OPS can run on Microsoft Azure assuming your environment is setup.
Pre-requisites
Create a new resource group.
Create a storage account - that is your bucket.
You might need to login first.
az login --scope https://graph.windows.net//.default
Create a quickstart auth:
az ad sp create-for-rbac --sdk-auth > quickstart.auth
Create a role using the clientID as the assignee inside quickstart.auth:
az role assignment create --assignee dead-beef-feed-face --role Contributor
Most of the environment variables you need will be found in this json file.
Image Operations
Create Image
If you have already created an Ops project, you can update your existing config.json. You need to add CloudConfig which mentions specific details like ProjectID, BucketName.
Once, you have updated config.json you can create an image in Azure with the following command.
#!/bin/sh
# used for uploading blob
export AZURE_STORAGE_ACCOUNT="nanostest"
export AZURE_STORAGE_ACCESS_KEY=""
# used for create
export AZURE_SUBSCRIPTION_ID=""
export AZURE_LOCATION_DEFAULT=""
export AZURE_TENANT_ID=""
export AZURE_CLIENT_ID=""
export AZURE_CLIENT_SECRET=""
# used for everything?

══════

### Activity list:
1 - Quote the stretch of the OPS on Azure guide from "Image Operations" through "like ProjectID, BucketName.", word for word.
2 - Extend the OPS on Azure guide, picking up right after its final line.
The records after the OPS on Azure guide are not needed for anything here.

══════

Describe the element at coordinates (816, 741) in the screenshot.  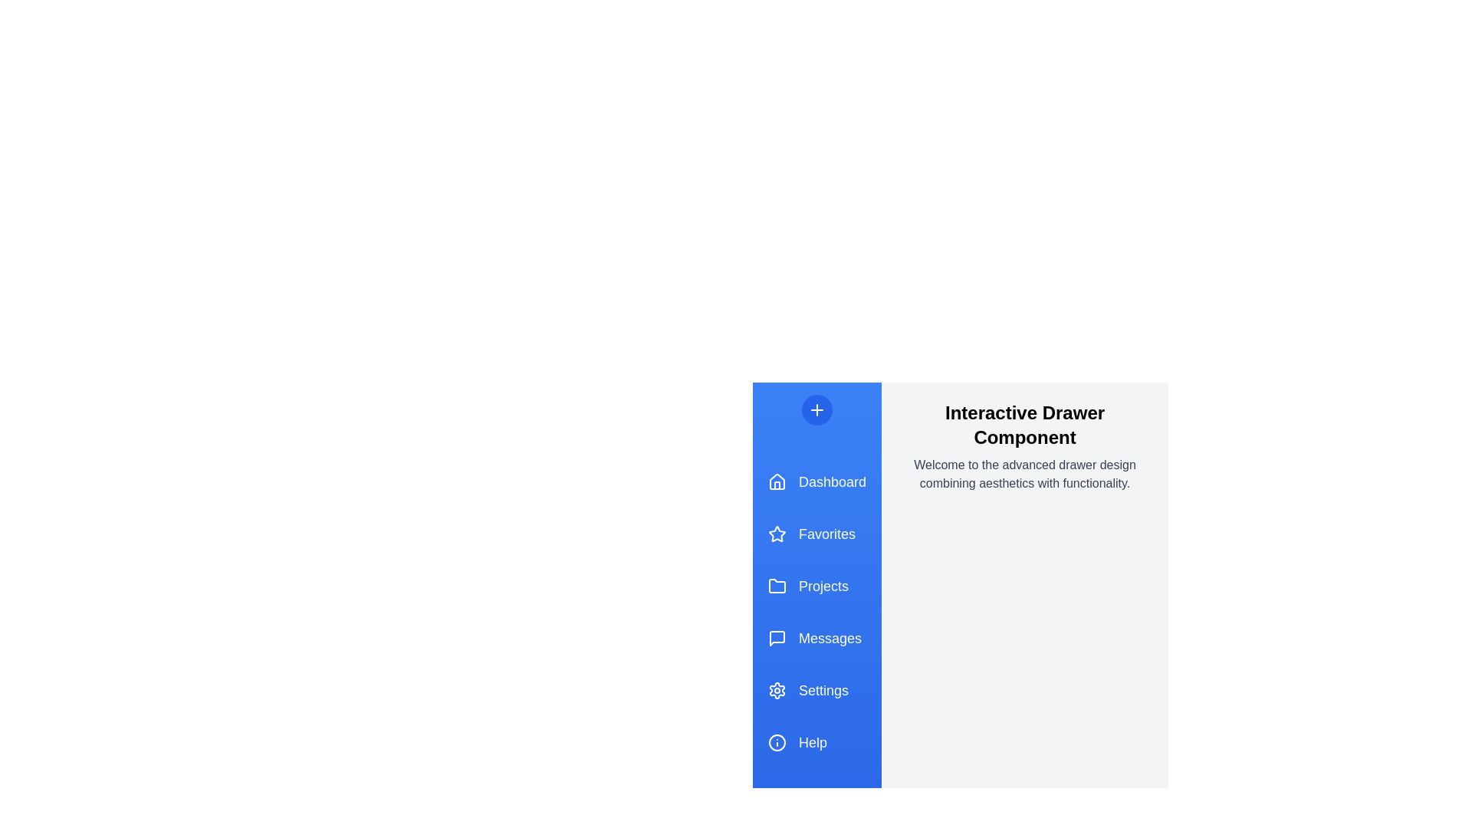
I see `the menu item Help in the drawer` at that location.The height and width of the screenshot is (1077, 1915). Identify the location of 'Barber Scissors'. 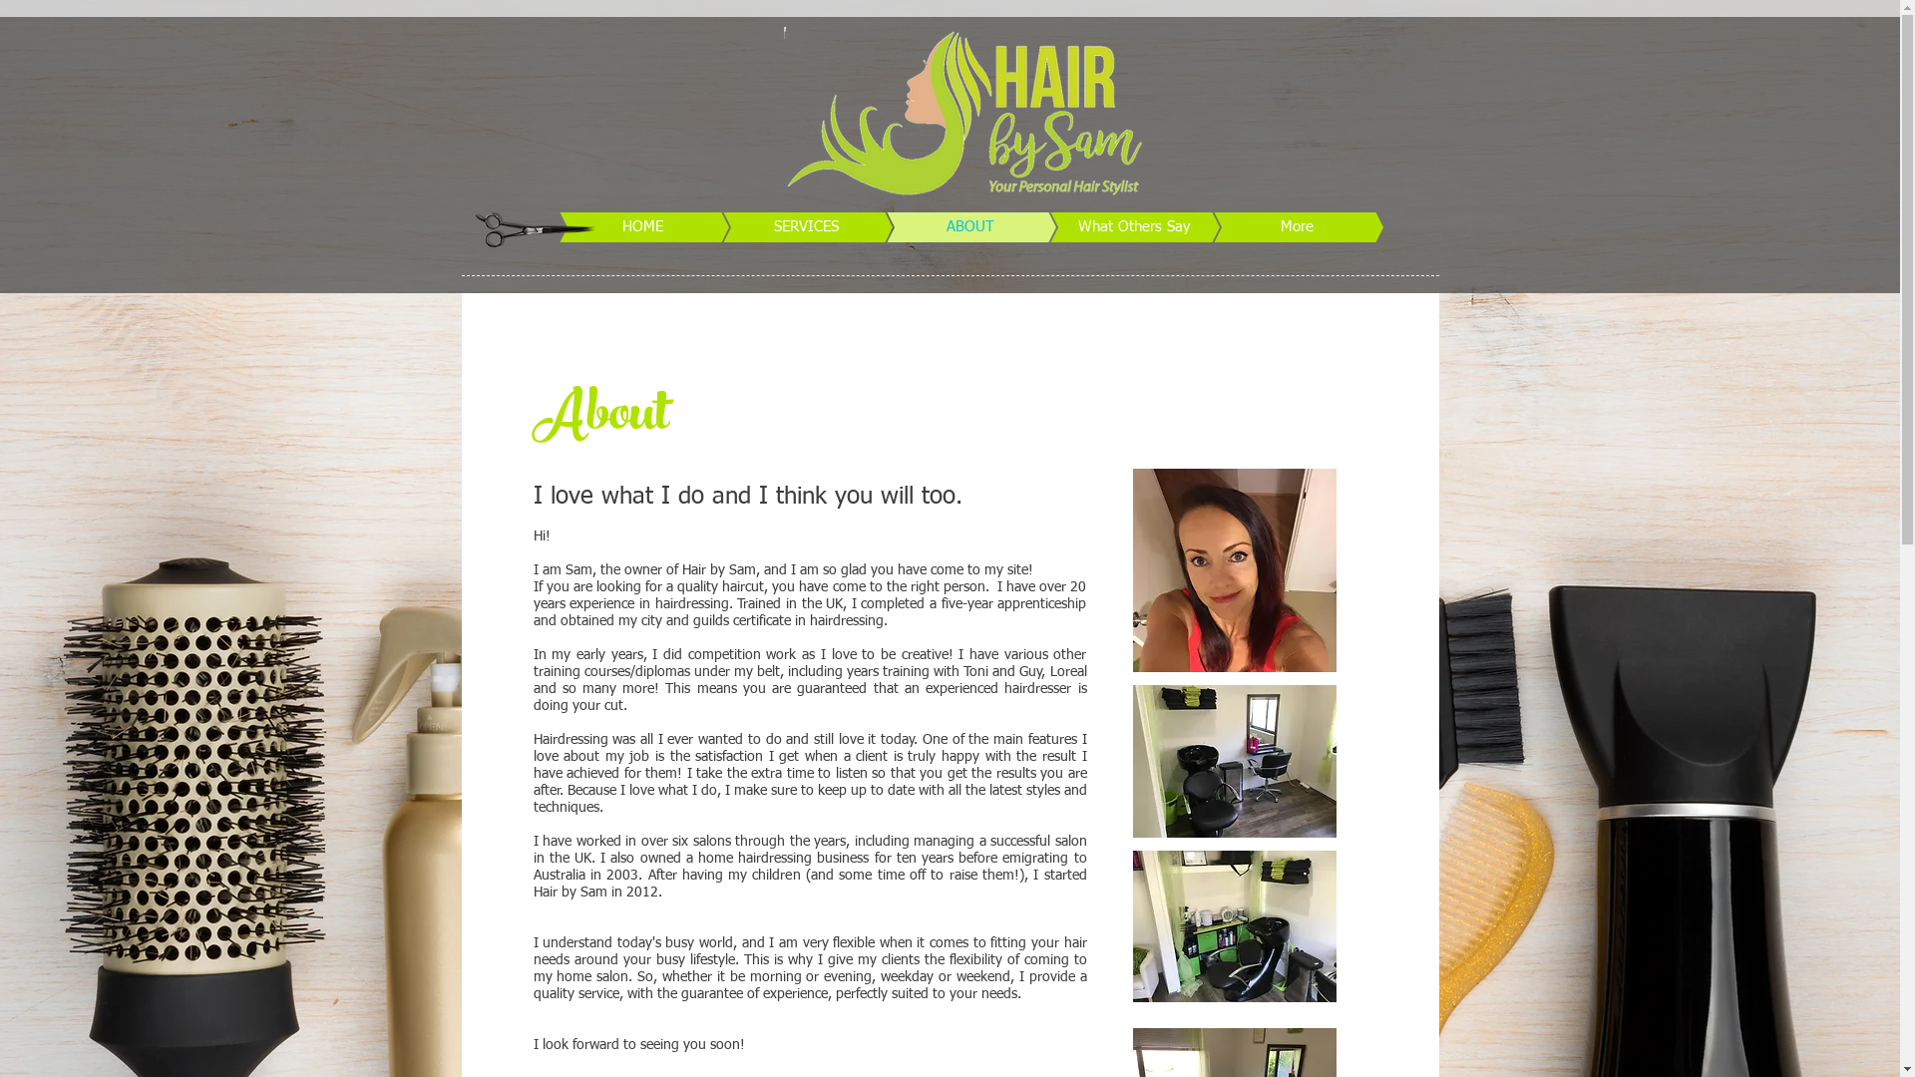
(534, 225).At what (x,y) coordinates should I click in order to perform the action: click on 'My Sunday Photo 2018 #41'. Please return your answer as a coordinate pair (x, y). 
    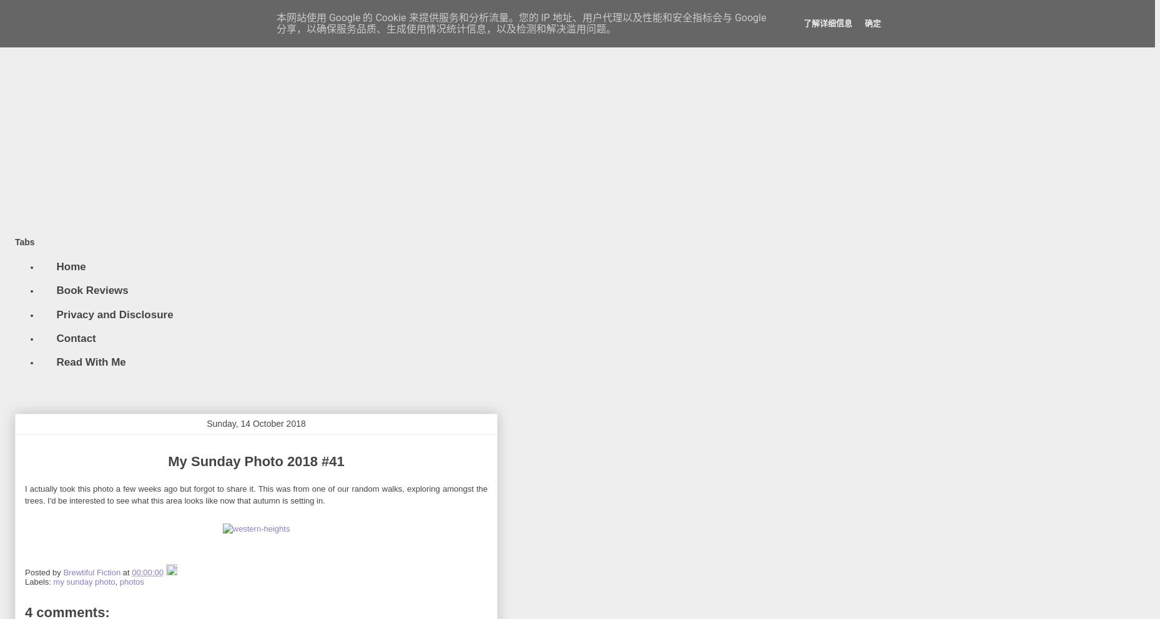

══════

### Answers for the tasks:
1 -
Image Operations
Create Image
If you have already created an Ops project, you can update your existing config.json. You need to add CloudConfig which mentions specific details like ProjectID, BucketName.

2 -
export AZURE_BASE_GROUP_NAME="bob"
GOOS=linux go build -o gtest2
ops image create <elf_file|program> -c config.json -t azure -a gtest2
The newer version of ops uses Azure Galleries to store images as Azure has been moving away from their older image storage now. In fact most new instance types require it.
If you wish to override the default gallery name of 'nanos_gallery' you can export an env var like so:
export AZURE_GALLERY_NAME="my_new_gallery"
List Images
You can list existing images on Azure with ops image list.
By default, ops creates a VPC, a subnet and a security group per instance.
You can select a different VPC, subnet or security group using the configuration file. The keys to set are CloudConfig.VPC, CloudConfig.Subnet and CloudConfig.SecurityGroup.